━━ Dataset ━━

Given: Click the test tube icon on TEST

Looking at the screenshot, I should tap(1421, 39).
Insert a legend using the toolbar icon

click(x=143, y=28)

━━━
━━ Dataset ━━

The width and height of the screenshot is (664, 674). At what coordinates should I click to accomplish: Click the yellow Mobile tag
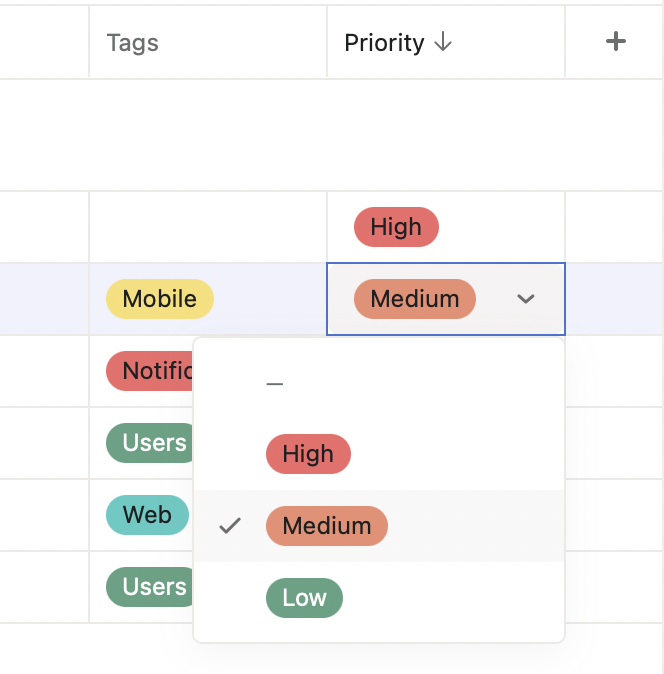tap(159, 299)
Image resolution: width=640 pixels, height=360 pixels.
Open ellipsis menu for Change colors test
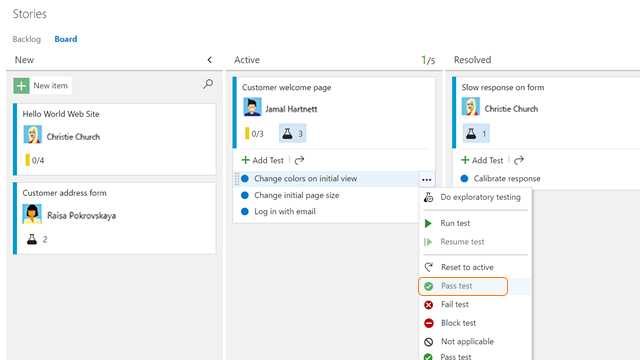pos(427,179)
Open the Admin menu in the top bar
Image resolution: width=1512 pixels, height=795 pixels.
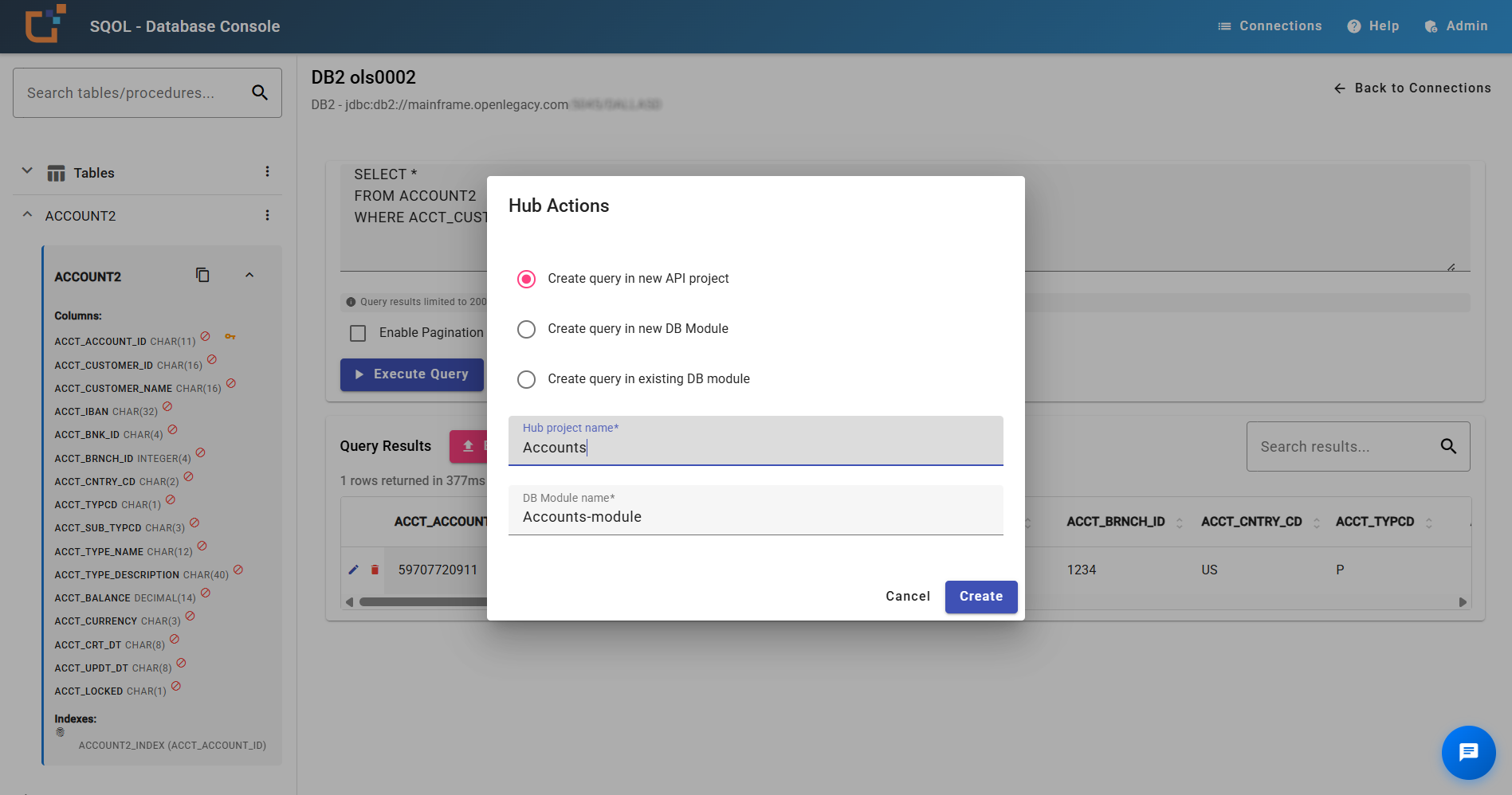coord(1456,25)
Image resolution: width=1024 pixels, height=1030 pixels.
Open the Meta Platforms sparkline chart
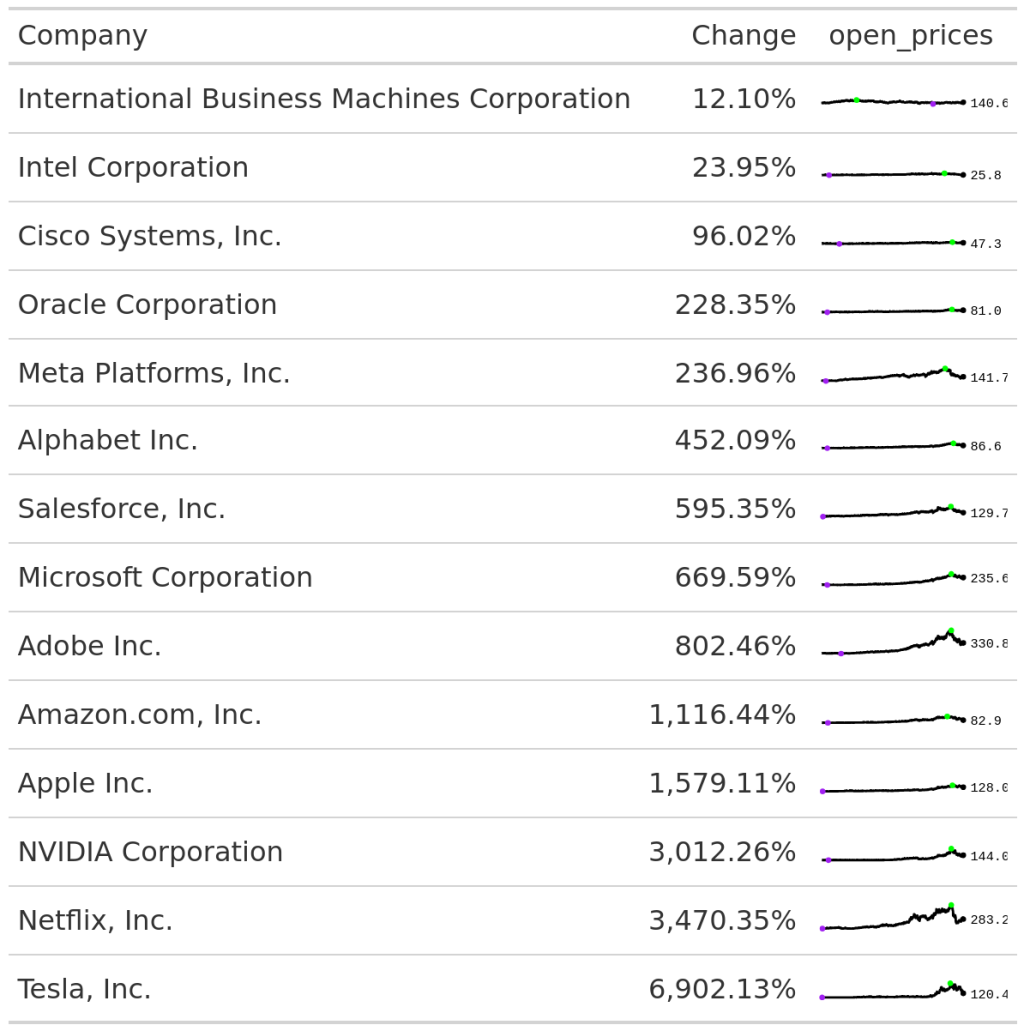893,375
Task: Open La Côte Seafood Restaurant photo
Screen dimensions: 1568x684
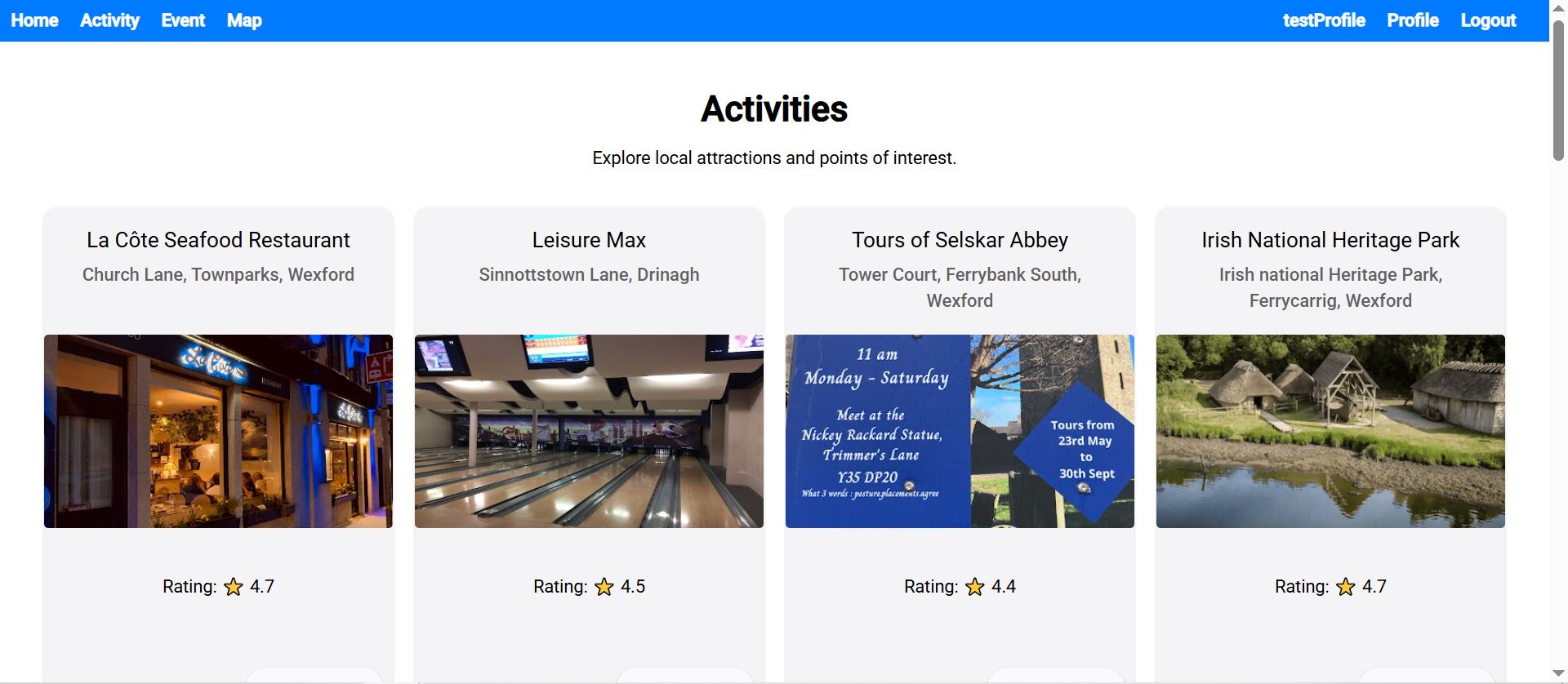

━━━

**Goal:** Repeat the lines above word for word, beginning at the line that contains "Task: Open La Côte Seafood Restaurant photo" and stopping after the line that contains "Screen dimensions: 1568x684".

**The output:**
Task: Open La Côte Seafood Restaurant photo
Screen dimensions: 1568x684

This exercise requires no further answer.